И опускается на кровать.

Как бы продолжая давнишний спор,
Он говорит: «Под окошком двор
В колючих кошках, в мертвой траве,
Не разберешься, который век.
А век поджидает на мостовой,
Сосредоточен, как часовой.
Иди - и не бойся с ним рядом встать.
Твое одиночество веку под стать.
Оглянешься - а вокруг враги;
Руки протянешь - и нет друзей;
Но если он скажет: «Солги»,- солги.
Но если он скажет: «Убей»,- убей.
Я тоже почувствовал тяжкий груз
Опущенной на плечо руки.
Подстриженный по-солдатски ус
Касался тоже моей щеки.
И стол мой раскидывался, как страна,
В крови, в чернилах квадрат сукна,
Ржавчина перьев, бумаги клок -
Всё друга и недруга стерегло.
Враги приходили - на тот же стул
Садились и рушились в пустоту.
Их нежные кости сосала грязь.
Над ними захлопывались рвы.
И подпись на приговоре вилась
Струей из простреленной головы.
О мать революция! Не легка
Трехгранная откровенность штыка;
Он вздыбился из гущины кровей,
Матерый желудочный быт земли.
Трави его трактором. Песней бей.
Лопатой взнуздай, киркой проколи!
Он вздыбился над головой твоей -
Прими на рогатину и повали.
Да будет почетной участь твоя;
Умри, побеждая, как умер я».
Смолкает. Жилка о висок
Глуше и осторожней бьет.
(Значит: из пор, как студеный сок,
Медленный проступает пот.)
И ветер в лицо, как вода из ведра.
Как вестник победы, как снег, как стынь.
Луна лейкоцитом над кругом двора,
Звезды круглы, и круглы кусты.
Скатываются девять часов
В огромную бочку возле окна.
Я выхожу. За спиной засов
Защелкивается.
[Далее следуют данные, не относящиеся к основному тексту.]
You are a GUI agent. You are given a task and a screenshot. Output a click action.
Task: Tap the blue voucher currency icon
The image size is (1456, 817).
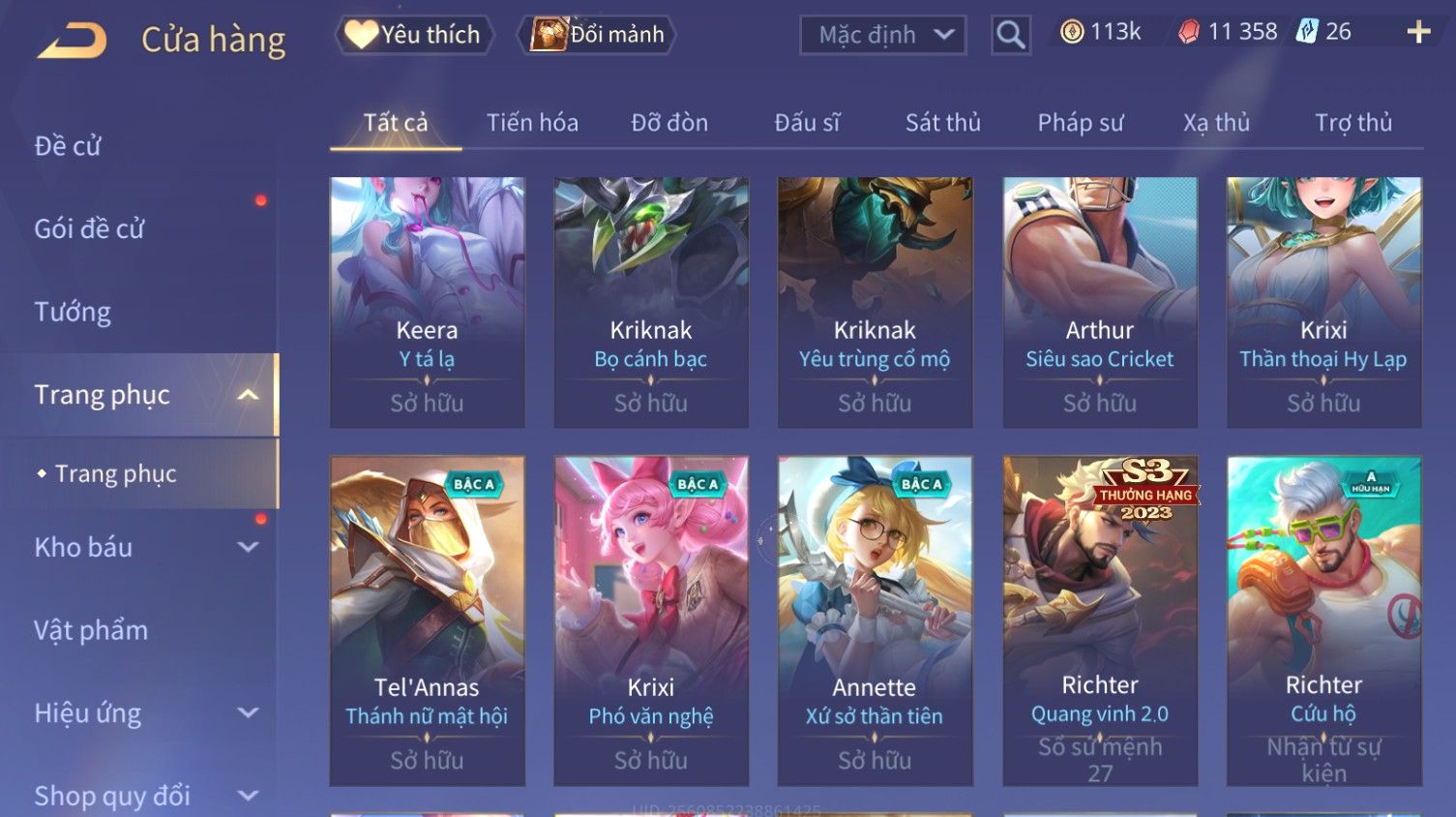click(x=1307, y=32)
И тишина.
Земля, наплывающая из мглы,
Легла, как неструганая доска,
Готовая к легкой пляске пилы,
К тяжелой походке молотка.
И я ухожу (а вокруг темно)
В клуб, где нынче доклад и кино,
Собранье рабкоровского кружка.

Стихотворение Эдуарда Багрицкого «ТВС» на английском.
(Eduard Bagritsky in english).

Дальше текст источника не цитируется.